A Look Into LA's Crystal Ball: The Future Looks Grim


PLATKIN ON PLANNING - Predicting the future, whether relying on tea leaves or statistical regression lines, rarely succeeds. So many factors are in play, especially the ability of our species to take individual and group action, that few predictions get things right. 

Nevertheless, we know a great deal about appalling conditions in Los Angeles, and when I gaze into my crystal ball, they are not disappearing on their own.                                                                                                          

  • LA’s sidewalks and streets are filled with craters and bumps resulting from years of deferred maintenance. 
  • ADA-curb cuts are required by law and court decisions, yet City Hall’s compliance efforts are so underfunded and poorly managed, that many LA sidewalks are still waiting for their “mandatory” curb cuts.
  • LA’s urban forest is shrinking because of rampant real estate development and relentless climate change.  These efforts, too, are woefully underfunded. 

  • LA’s homeless crisis is getting steadily worse, spreading from DTLA’s historic Skid Row to the entire metropolitan area. The causes are no mystery:  growing economic inequality and poverty, rising housing prices and stagnant wages, the elimination of HUD and CRA public housing, and City Hall’s misuse of its land use authority to promote un-planned real estate speculation.   
  • Climate change has already appeared in LA as heat waves, floods, Colorado River water rationing, wildfires, and deteriorating air quality, with a “What me worry” response from City Hall. 
  • Alternatives to owning and driving cars, including walking, transit, scootering, and biking, are languishing, while expanded freeways, like the I-405 in West Los Angeles, are filled to capacity.  One obvious solution, a network of protected bicycle lanes, barely exists, despite adopted plans, available wide streets, and nearly perfect weather. 

My crystal ball is flashing a warning: these trends are here to stay.  The more profound question, though, is whether LA’s downward spiral results from inept local governance made worse by corruption, or whether macro factors are also responsible, like the flight of industry to cheaper labor markets, more frequent economic booms and busts, massive military budgets, and slashed Federal urban programs.   Since LA’s problems also appear in other cities and have persisted for nearly a half century, we cannot easily dismiss them with anecdotes about incompetent and often corrupt local officials.  Furthermore, we intuitively know that few events are truly random, even when it is hard to uncover their connections. 

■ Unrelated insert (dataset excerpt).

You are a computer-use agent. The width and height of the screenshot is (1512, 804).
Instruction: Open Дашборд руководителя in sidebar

My initial analysis is that during this entire period, beginning in the 1970s, neo-liberal economic theories (i.e., trickle down and supply-side deregulation) prevailed at all levels of government.  Three legislative initiatives bear this out: Richard Nixon’s crusade, dating back to 1973, to end public housing programs, Ronald Reagan’s “successful” efforts to deregulate Savings and Loan banks, and Bill Clinton’s bi-partisan legislative programs to “end welfare as we know it.”  In each case success led to worse conditions. 

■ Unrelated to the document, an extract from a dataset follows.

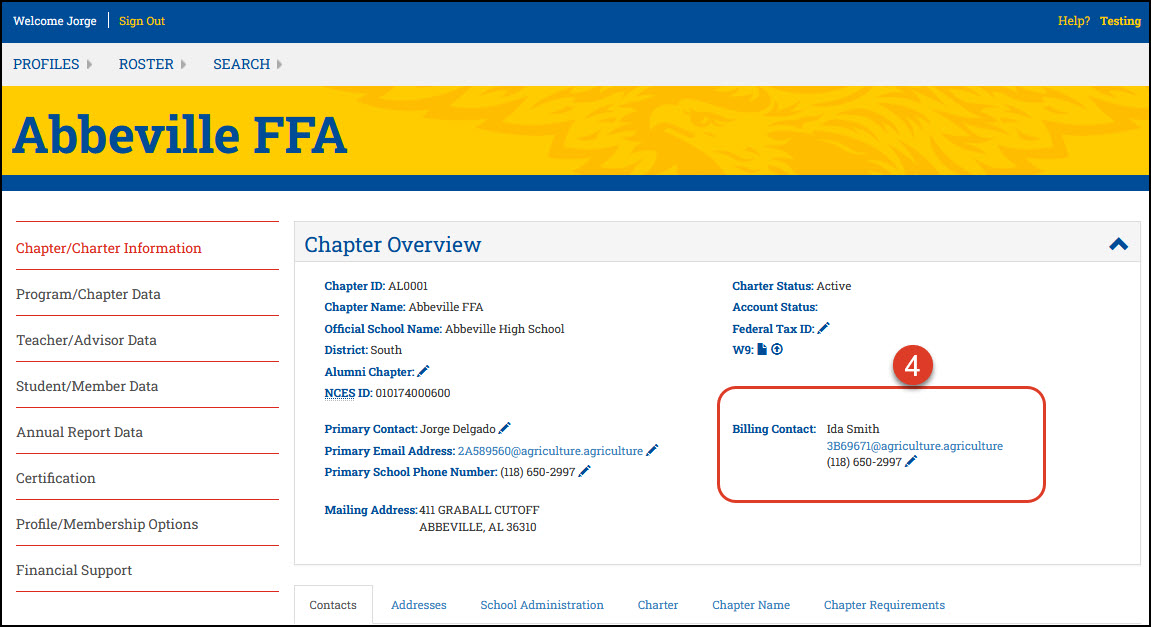Open the Financial Support section

point(73,570)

Furthermore, these and similar neo-liberal domestic policies were closely linked to the neo-conservative movement.   This is what produced this country’s  bi-partisan, costly, and futile foreign military adventures, especially the Vietnam War (1962-1975), Iraq War (2003-2011), Afghan War (2002-2022), and the War on Terrorism (2001-date).  

An easy way to grasp these connections is the twists and turns of housing policy.  It shifted from Federally funded and operated public housing programs, begun by FDR’s New Deal in 1934 until Richard Nixon terminated public housing in 1973, within months of his withdrawal of defeated U.S. troops from Vietnam.   Since then low-priced housing has been piggy-backed onto private sector apartments through a poorly funded Section 8 voucher system, augmented by local density bonus ordinances.  The result?  Millions have been priced out of housing and many of them ended up homelessness.   

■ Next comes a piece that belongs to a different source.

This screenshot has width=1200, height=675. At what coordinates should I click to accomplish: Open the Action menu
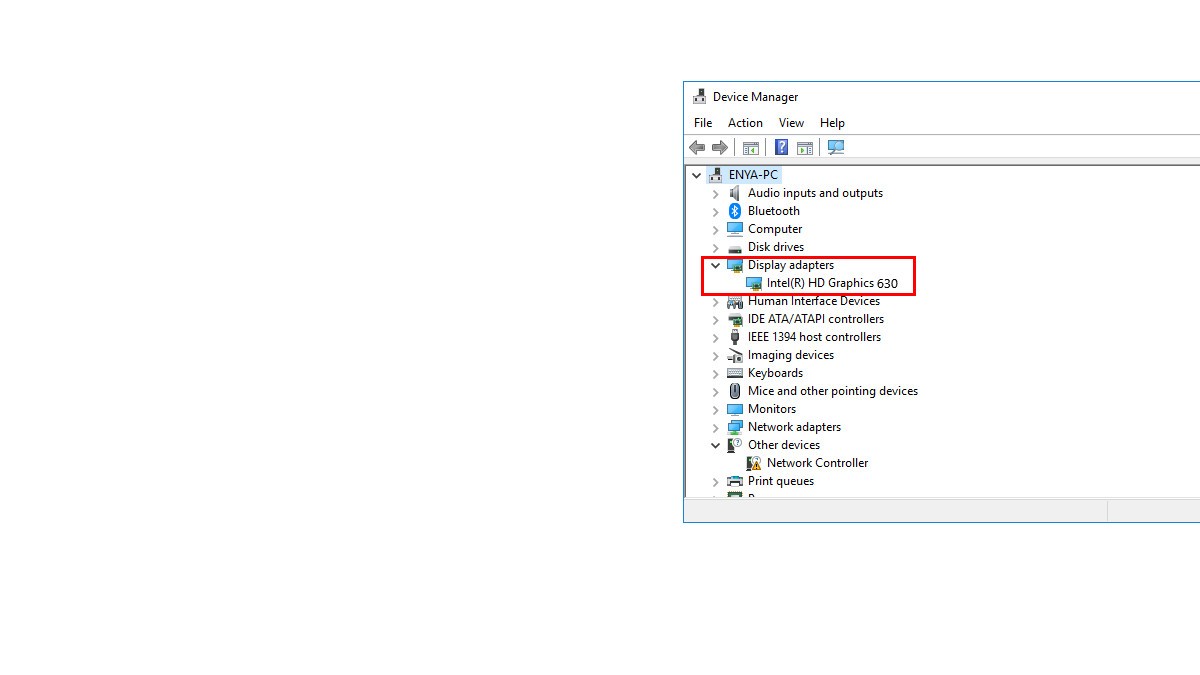pyautogui.click(x=745, y=123)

According to the Jacobin Magazine, Nixon’s approach to housing spread to other domestic policy areas and became fully bipartisan by 1993. 

“By the time Clinton took office (in 1993), huge cuts to welfare spending under Ronald Reagan had already eliminated four hundred thousand people’s eligibility for welfare, and one million people’s eligibility for food stamps. After adjusting for inflation, welfare benefits had fallen by 47 percent between 1970 and 1994.”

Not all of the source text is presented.